## REQUIRED ACTION
Output the line that contains "The image size is (1024, 576)." and every line after it to the end of the entries, with nothing added or left out.
Segment Start: INPUT DATA
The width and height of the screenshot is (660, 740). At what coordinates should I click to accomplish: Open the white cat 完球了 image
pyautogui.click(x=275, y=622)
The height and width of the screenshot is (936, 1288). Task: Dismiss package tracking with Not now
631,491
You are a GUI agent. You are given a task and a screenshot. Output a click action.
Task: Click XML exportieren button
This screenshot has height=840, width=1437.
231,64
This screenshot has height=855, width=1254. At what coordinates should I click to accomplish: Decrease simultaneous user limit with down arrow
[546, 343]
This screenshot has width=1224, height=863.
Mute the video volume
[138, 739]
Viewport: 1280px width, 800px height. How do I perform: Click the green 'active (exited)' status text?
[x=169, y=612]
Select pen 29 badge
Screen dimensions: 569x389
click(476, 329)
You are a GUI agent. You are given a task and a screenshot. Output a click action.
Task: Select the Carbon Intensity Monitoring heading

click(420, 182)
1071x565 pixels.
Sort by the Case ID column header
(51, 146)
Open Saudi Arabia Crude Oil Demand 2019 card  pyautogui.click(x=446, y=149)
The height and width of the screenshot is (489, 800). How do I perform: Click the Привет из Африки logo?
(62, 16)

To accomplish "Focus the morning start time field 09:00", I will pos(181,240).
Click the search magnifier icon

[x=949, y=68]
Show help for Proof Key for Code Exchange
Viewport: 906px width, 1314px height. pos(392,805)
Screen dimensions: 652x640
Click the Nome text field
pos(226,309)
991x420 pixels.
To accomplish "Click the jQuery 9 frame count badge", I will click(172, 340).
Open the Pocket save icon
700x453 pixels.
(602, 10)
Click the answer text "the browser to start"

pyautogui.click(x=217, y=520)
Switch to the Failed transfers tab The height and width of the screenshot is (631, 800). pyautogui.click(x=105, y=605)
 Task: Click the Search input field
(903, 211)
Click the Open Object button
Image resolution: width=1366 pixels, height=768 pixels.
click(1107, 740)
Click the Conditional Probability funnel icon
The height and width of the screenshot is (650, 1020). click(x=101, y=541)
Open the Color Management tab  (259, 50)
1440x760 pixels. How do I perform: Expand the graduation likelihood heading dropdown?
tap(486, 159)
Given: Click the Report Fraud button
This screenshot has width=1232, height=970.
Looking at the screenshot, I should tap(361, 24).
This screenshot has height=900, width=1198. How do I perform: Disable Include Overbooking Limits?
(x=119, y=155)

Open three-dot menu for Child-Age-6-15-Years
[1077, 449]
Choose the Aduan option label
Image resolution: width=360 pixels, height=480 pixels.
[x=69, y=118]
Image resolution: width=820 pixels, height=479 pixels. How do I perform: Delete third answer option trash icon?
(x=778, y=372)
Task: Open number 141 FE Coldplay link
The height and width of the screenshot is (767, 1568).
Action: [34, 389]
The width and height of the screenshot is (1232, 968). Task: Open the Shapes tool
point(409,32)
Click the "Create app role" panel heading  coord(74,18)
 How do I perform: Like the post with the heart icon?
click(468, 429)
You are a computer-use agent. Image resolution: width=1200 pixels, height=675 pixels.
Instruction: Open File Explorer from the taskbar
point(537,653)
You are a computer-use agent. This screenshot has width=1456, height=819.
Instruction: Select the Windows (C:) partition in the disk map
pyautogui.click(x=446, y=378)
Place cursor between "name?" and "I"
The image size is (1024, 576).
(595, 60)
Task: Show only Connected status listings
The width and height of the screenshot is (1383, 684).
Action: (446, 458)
Segment End: INPUT DATA
## REPLY TO THE TASK
The image size is (1024, 576).
(595, 60)
Task: Show only Connected status listings
The width and height of the screenshot is (1383, 684).
Action: (446, 458)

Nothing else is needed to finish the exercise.